:: Supplied data ::

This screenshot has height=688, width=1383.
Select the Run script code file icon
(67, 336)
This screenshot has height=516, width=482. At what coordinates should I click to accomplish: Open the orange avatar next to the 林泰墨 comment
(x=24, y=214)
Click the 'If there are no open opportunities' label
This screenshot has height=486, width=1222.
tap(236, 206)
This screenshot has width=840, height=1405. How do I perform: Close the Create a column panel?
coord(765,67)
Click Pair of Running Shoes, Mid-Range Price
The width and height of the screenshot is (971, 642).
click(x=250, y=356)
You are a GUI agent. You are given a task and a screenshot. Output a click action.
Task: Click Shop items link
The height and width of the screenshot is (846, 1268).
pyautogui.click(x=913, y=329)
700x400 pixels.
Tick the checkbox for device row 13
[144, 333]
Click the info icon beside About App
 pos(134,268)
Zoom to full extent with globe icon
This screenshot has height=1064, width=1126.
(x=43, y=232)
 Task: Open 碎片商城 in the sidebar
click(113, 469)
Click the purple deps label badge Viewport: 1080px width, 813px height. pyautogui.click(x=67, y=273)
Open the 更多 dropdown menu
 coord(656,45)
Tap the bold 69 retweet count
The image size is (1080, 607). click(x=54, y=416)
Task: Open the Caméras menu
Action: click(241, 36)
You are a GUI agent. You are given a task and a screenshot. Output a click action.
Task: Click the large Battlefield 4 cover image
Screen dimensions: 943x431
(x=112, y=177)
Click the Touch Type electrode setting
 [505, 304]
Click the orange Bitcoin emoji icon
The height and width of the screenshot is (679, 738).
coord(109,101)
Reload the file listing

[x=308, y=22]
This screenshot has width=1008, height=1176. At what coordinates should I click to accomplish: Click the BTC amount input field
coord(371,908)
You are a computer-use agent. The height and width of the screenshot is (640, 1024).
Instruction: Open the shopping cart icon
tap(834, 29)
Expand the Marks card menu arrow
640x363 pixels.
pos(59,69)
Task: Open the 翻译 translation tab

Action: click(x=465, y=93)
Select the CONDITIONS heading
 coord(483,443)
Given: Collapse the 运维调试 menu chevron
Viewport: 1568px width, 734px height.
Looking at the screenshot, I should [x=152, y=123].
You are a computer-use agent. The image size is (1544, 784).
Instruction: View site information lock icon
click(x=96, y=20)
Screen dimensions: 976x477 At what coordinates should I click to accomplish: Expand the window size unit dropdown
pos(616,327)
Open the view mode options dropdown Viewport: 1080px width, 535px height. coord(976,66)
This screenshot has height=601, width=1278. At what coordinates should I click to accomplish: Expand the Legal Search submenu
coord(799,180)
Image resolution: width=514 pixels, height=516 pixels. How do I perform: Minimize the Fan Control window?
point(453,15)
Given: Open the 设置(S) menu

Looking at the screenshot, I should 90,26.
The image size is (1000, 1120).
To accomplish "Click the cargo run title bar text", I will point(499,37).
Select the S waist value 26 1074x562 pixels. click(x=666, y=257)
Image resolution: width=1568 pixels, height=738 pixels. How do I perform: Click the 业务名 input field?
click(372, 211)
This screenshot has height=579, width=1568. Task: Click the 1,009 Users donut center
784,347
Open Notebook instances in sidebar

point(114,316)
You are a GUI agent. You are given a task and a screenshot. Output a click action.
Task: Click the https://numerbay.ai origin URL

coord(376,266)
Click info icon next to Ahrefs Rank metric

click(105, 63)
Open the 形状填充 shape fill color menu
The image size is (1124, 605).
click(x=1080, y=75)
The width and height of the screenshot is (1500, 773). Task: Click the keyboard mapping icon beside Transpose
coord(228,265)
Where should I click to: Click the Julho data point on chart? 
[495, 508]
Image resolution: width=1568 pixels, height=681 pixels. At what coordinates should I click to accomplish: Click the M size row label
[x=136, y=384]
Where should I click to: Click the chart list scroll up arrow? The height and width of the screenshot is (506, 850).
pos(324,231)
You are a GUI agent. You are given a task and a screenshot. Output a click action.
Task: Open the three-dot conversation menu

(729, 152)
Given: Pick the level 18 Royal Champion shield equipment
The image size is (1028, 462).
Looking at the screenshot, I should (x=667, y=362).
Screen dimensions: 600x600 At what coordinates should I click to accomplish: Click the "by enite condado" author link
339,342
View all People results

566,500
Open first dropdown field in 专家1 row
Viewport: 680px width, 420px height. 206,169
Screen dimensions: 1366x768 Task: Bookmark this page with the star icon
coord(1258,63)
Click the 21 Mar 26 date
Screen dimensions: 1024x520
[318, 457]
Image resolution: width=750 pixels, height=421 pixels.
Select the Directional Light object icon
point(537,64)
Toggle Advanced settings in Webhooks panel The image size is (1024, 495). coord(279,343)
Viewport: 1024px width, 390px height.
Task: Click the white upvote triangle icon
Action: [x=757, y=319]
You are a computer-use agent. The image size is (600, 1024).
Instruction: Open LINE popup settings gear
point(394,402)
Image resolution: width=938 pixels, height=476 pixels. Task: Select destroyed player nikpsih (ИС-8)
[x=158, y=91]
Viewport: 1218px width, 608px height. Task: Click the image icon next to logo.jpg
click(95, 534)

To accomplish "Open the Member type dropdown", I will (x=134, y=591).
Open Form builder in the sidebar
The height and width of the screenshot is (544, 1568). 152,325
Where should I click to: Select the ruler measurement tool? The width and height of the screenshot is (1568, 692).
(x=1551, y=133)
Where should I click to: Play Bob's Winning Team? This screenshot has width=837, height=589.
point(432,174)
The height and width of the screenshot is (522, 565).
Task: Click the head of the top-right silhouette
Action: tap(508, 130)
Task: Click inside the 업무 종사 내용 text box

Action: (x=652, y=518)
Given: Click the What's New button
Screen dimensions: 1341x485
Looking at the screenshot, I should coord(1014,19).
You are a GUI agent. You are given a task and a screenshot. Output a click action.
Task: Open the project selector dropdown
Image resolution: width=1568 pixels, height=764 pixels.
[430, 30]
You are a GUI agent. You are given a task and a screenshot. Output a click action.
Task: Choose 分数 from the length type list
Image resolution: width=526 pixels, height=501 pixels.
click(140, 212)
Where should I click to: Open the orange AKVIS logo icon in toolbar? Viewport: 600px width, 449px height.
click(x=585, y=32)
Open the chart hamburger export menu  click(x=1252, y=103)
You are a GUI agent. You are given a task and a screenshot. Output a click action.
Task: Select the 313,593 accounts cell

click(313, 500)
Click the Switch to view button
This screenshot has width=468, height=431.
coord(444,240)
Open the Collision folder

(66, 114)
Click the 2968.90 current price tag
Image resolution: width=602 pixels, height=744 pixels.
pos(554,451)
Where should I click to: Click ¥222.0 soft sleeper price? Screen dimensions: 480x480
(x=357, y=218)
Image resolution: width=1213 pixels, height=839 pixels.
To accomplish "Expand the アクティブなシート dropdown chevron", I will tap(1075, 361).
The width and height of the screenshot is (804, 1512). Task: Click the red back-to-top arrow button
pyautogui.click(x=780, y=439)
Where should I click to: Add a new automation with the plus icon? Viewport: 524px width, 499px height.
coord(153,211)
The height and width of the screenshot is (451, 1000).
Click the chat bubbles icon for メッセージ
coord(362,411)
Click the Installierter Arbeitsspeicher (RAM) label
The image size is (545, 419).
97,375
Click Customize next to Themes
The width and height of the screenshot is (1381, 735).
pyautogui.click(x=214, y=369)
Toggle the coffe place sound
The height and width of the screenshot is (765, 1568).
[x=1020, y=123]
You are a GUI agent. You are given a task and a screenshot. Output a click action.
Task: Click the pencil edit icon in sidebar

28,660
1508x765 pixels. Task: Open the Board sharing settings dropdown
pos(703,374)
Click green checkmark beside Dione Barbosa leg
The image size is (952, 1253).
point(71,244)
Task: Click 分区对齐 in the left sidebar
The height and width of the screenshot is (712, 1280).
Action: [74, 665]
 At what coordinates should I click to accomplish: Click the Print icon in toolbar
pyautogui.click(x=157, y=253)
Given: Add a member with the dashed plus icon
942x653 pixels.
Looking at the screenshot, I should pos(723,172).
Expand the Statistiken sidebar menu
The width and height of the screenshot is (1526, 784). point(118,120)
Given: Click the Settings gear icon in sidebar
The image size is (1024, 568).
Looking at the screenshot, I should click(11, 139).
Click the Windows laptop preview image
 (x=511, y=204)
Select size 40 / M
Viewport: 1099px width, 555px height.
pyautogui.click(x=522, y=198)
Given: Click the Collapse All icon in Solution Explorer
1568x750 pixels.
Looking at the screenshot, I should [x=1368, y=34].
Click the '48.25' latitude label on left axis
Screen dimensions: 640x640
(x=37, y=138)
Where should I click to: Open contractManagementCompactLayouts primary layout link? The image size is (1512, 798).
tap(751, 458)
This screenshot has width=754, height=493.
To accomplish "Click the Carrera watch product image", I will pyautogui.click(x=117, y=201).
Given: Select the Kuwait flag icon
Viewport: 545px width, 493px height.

:::

### Task directions:
Above are the records; copy exactly the lines from the line with "The height and width of the screenshot is (712, 1280)." through the line with "Given: Click the Settings", both included.

### Task response:
The height and width of the screenshot is (712, 1280).
Action: [74, 665]
 At what coordinates should I click to accomplish: Click the Print icon in toolbar
pyautogui.click(x=157, y=253)
Given: Add a member with the dashed plus icon
942x653 pixels.
Looking at the screenshot, I should pos(723,172).
Expand the Statistiken sidebar menu
The width and height of the screenshot is (1526, 784). point(118,120)
Given: Click the Settings gear icon in sidebar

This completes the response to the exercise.